Obama calls Israel aid opponents 'extreme'

By Stephen Zunes

An ad on my Facebook page from barackobama.com reads, “Mitt Romney, Rick Perry, and Newt Gingrich say they would start foreign aid to Israel at zero. Reject their extreme plan now!”

This struck me as odd for two reasons:

First, it is disingenuous and misleading. The actual position taken by these Republican presidential candidates is that all foreign aid should initially start at zero as means of reducing the deficit, to be immediately followed by the resumption of aid on a case-by-case basis. As they themselves have acknowledged, they would immediately resume aid to Israel and perhaps even increase it. Ironically, U.S. “aid for Israel” goes almost exclusively to U.S. arms manufacturers, with which the Republican candidates have a close relationship.
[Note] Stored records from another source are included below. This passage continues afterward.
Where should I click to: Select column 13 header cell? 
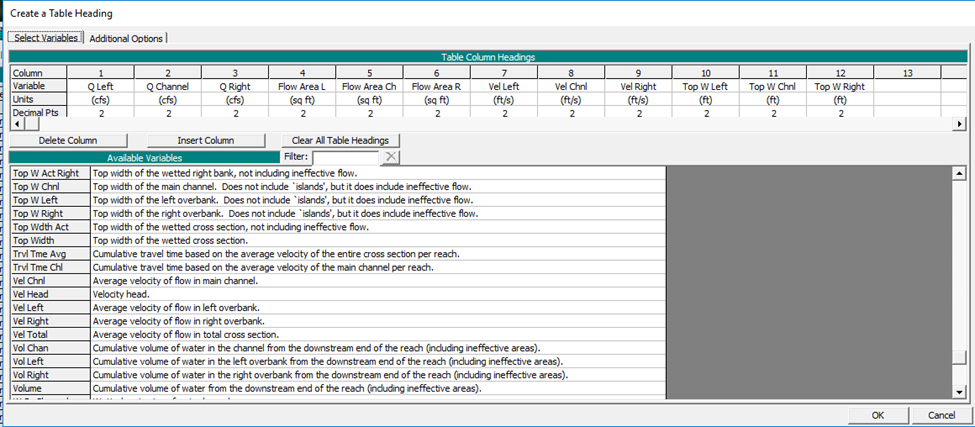coord(907,73)
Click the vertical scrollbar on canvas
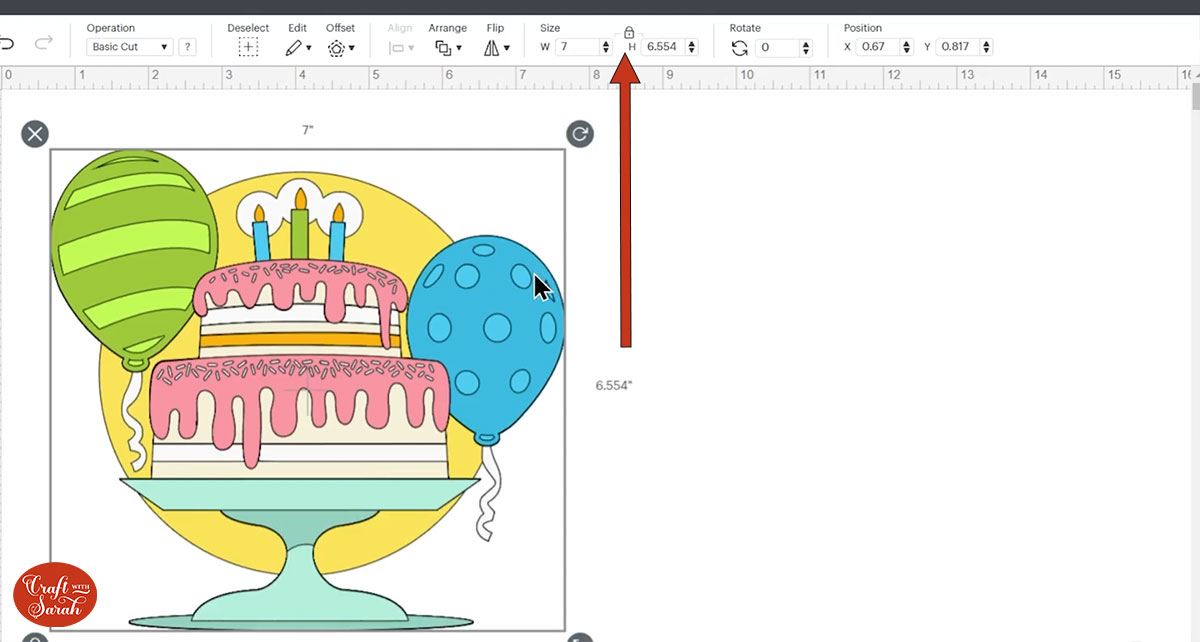The width and height of the screenshot is (1200, 642). click(x=1194, y=97)
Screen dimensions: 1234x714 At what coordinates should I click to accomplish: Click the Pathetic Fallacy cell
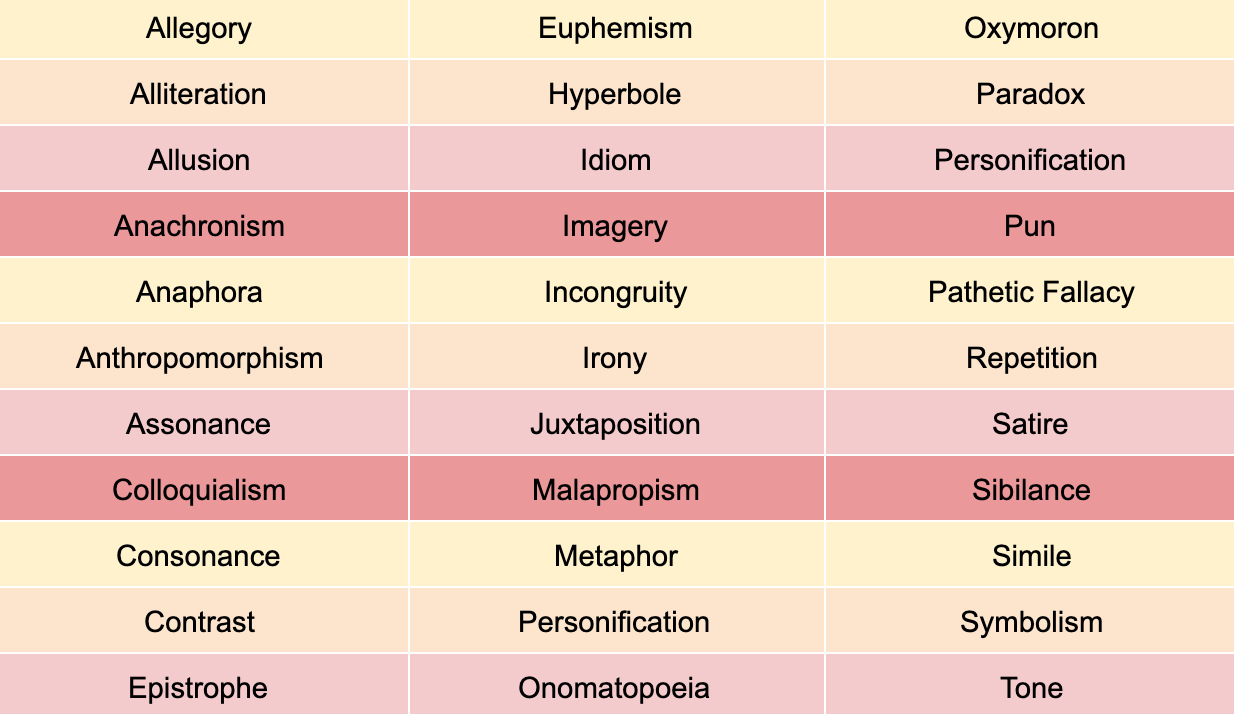[x=1030, y=291]
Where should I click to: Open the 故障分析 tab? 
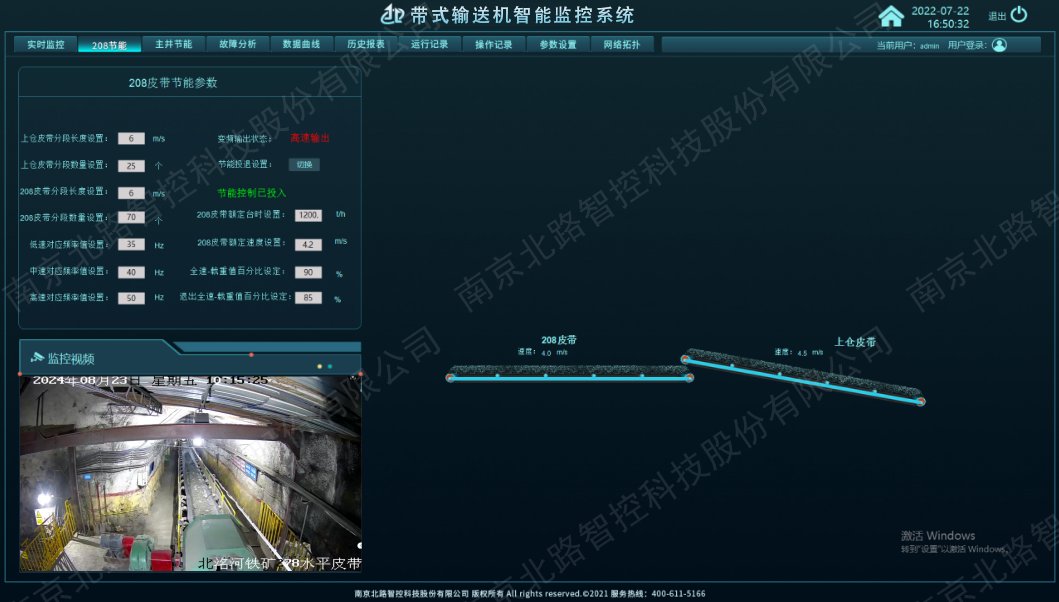(237, 45)
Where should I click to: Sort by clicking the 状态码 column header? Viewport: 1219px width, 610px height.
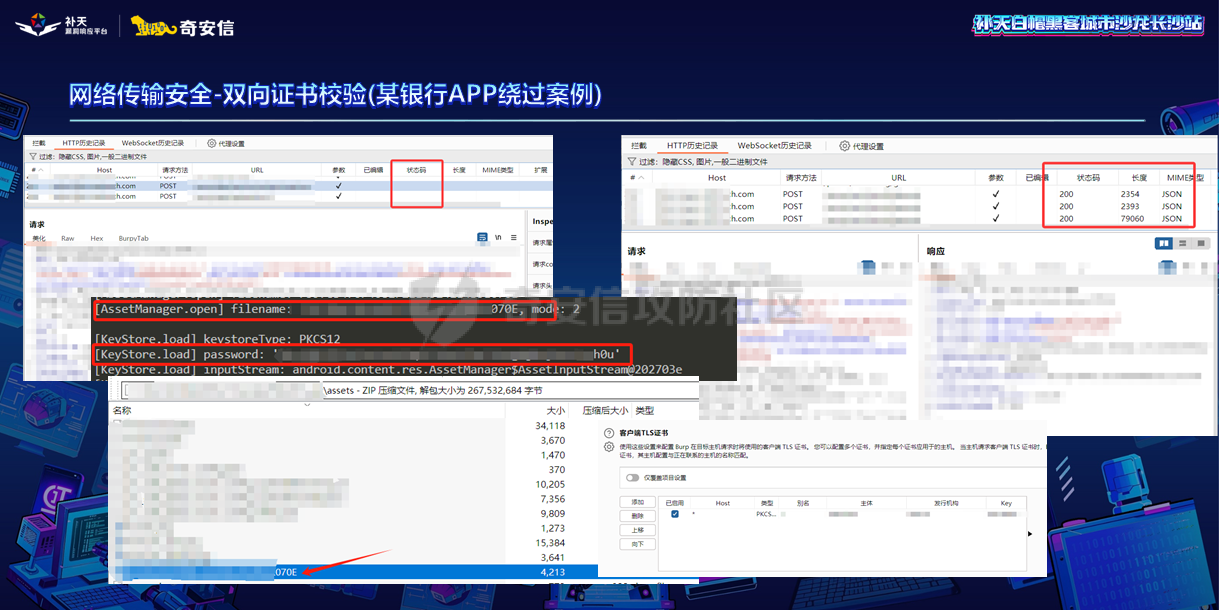point(415,169)
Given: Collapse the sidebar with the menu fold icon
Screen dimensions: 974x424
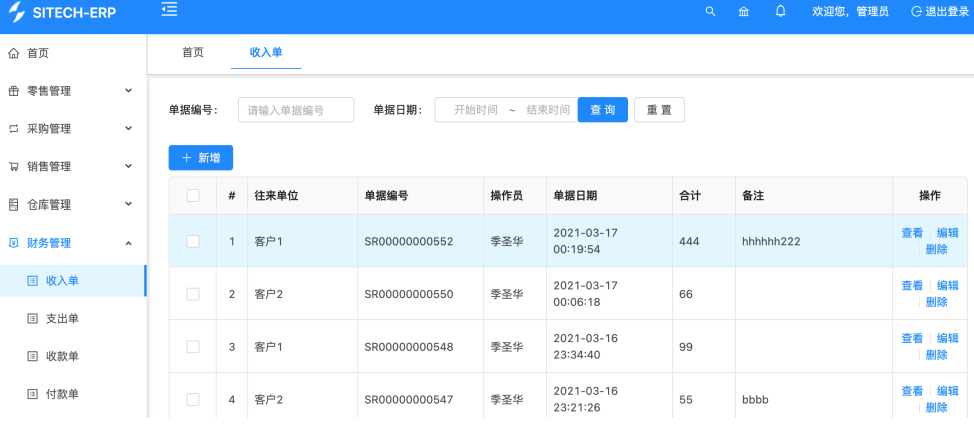Looking at the screenshot, I should (x=169, y=10).
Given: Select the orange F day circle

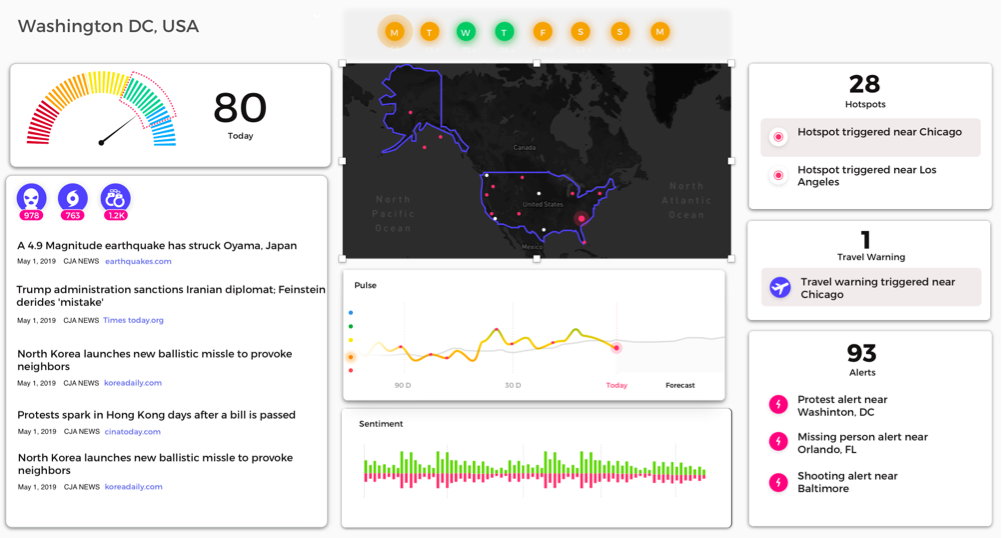Looking at the screenshot, I should tap(542, 32).
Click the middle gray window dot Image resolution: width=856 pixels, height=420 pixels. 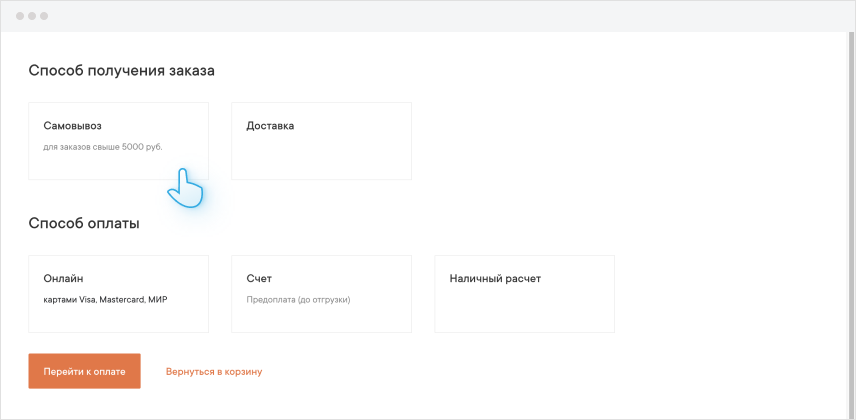point(31,17)
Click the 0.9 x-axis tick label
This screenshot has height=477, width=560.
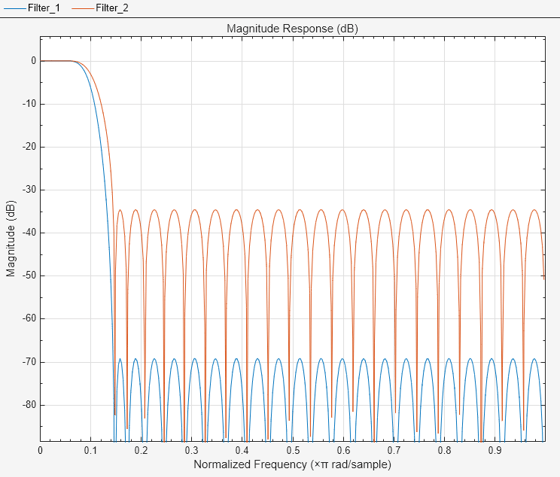[x=495, y=450]
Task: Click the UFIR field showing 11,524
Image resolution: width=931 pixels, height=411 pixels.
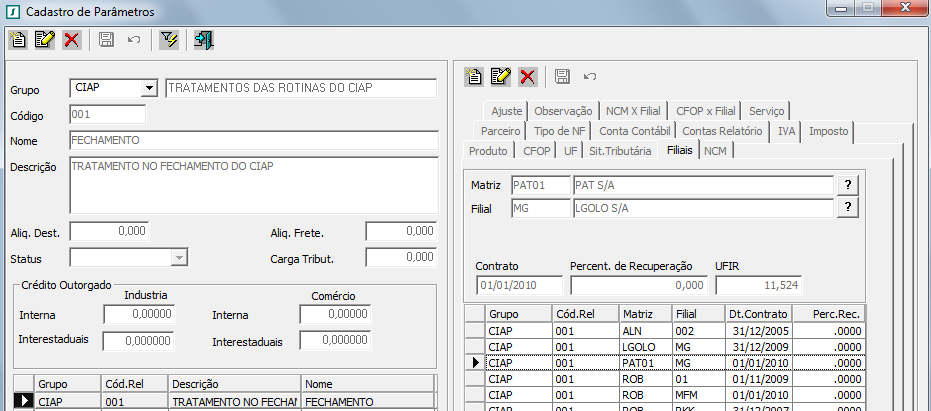Action: [x=757, y=285]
Secondly, millions of Americans—particularly younger voters who are the primary users of Facebook—support zeroing out aid to Israel on human rights grounds. The Obama campaign, therefore, is effectively labeling those of us who oppose the use of our tax dollars to arm the right-wing Netanyahu government, which has repeatedly used U.S. weapons against civilians, as “extreme.” Presumably, they feel the same way about those of us who support a cutoff of aid to other governments that violate international humanitarian law as well.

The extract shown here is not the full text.